== SCHRIFTLICHE AUFGABE ==
Entnehmen Sie den nachstehenden Datensätzen jede Zeile, in der das Wort „screenshot“ vorkommt.

------------------------

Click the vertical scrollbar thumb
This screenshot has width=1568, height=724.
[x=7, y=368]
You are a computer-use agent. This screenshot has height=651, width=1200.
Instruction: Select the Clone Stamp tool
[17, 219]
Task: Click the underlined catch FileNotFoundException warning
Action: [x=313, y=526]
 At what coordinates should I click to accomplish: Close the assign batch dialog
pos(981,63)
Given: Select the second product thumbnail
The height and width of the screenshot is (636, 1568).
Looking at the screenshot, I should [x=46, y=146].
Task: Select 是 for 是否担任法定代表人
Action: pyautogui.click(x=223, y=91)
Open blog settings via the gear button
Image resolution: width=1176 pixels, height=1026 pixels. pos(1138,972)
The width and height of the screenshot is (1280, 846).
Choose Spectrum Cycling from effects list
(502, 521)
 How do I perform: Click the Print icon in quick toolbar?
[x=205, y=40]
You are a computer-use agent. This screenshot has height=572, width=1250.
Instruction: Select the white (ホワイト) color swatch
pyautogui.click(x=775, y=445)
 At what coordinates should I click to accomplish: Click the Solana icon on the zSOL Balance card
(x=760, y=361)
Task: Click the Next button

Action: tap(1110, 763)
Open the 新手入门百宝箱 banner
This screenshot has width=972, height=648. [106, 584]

------------------------

== LÖSUNG DER AUFGABE ==
This screenshot has width=1568, height=724.
You are a computer-use agent. This screenshot has height=651, width=1200.
The height and width of the screenshot is (636, 1568).
Looking at the screenshot, I should [x=46, y=146].
The width and height of the screenshot is (1280, 846).
You are a computer-use agent. This screenshot has height=572, width=1250.
This screenshot has width=972, height=648. [106, 584]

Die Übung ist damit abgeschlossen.